Friday, February 10, 2017

Trump Sides With The Sheriffs on Their Racket

By George Will

The technique has been called (by this columnist) “immunity through profusion.” By keeping the molten lava of falsehoods flowing, the volcano that is Donald Trump can inundate the public and overwhelm his auditors’ capacity to produce a comparable flow of corrections. This technique was on display the other day when the president met with some sheriffs.
He treated them to a whopper that is one of his hardy perennials, market-tested during the campaign: He said the U.S. murder rate is “the highest it’s been in 47 years.” (Not even close: The rate — killings per 100,000 residents — is far below the rates in the 1970s and 1980s.) This Trump Truth (Sen.

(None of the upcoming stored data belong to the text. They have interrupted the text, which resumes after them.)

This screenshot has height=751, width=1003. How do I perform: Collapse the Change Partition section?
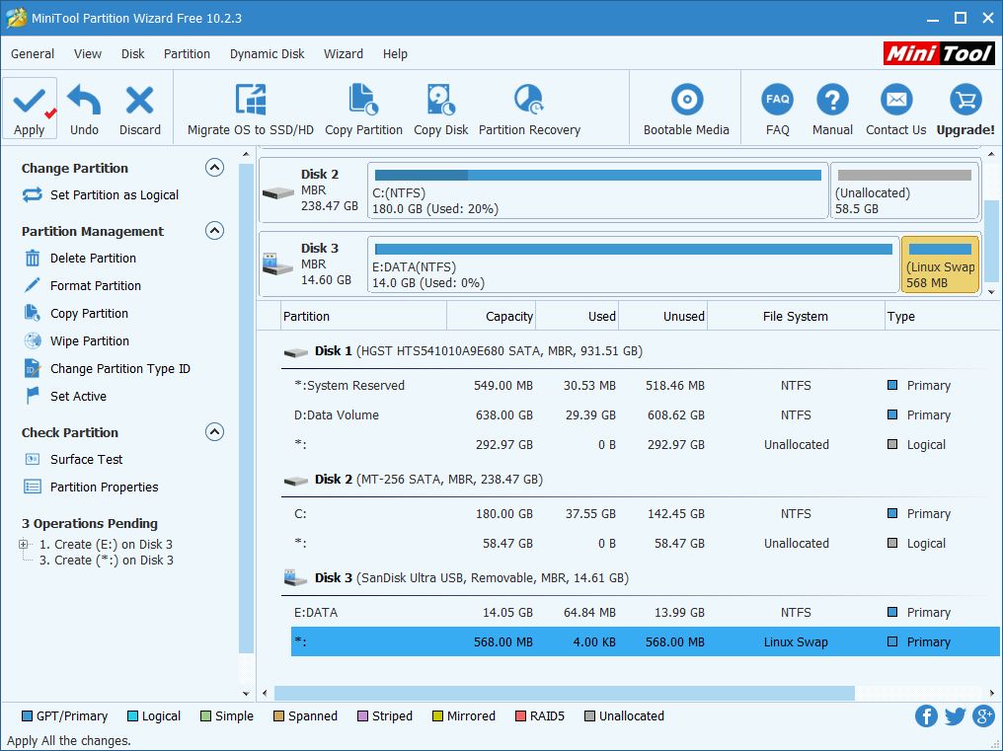click(214, 168)
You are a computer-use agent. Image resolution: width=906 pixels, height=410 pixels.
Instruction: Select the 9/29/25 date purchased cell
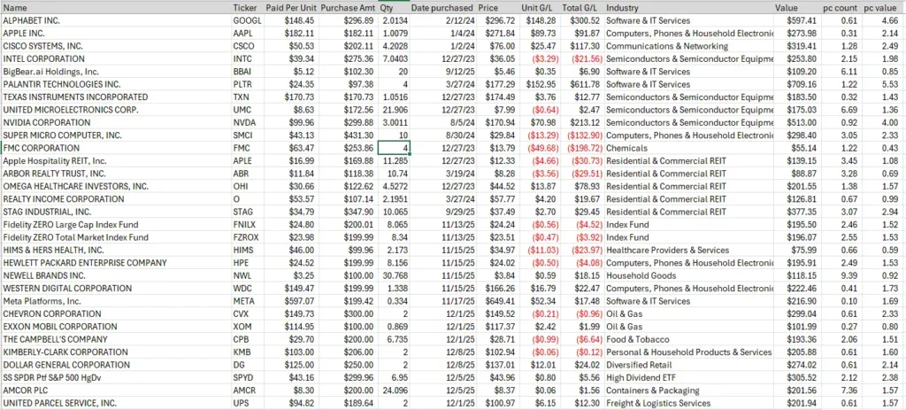(x=441, y=212)
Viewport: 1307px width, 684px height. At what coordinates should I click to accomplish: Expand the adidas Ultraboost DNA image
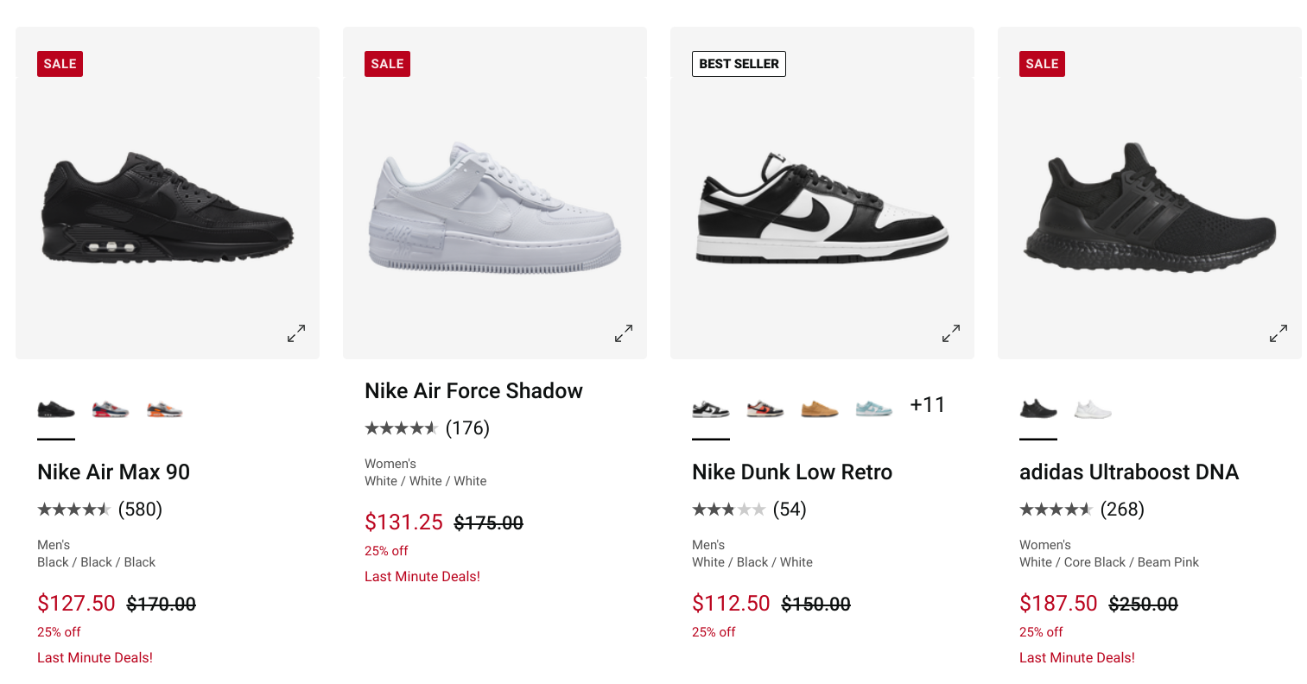[x=1278, y=333]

Eugene McCarthy’s axiom: Anything said three times in Washington becomes a fact) distracted attention from his assertion to the sheriffs that there is “no reason” to reform law enforcement’s civil forfeiture practices.
There is no reason for the sheriffs to want to reform a racket that lines their pockets. For the rest of us, strengthening the rule of law and eliminating moral hazard are each sufficient reasons.
Civil forfeiture is the power to seize property suspected of being produced by, or involved in, crime. If property is suspected of being involved in criminal activity, law enforcement can seize it. Once seized, the property’s owners bear the burden of proving that they were not involved in such activity, which can be a costly and protracted procedure. So, civil forfeiture proceeds on the guilty-until-proven-innocent principle. Civil forfeiture forces property owners, often people of modest means, to hire lawyers and do battle against a government with unlimited resources.
And here is why the sheriffs probably purred contentedly when Trump endorsed civil forfeiture law — if something so devoid of due process can be dignified as law: Predatory law enforcement agencies can pocket the proceeds from the sale of property they seize.
Read the rest here.

3 comments:

  1. I do not find guilt to be a sufficient reason for forfeiture, either.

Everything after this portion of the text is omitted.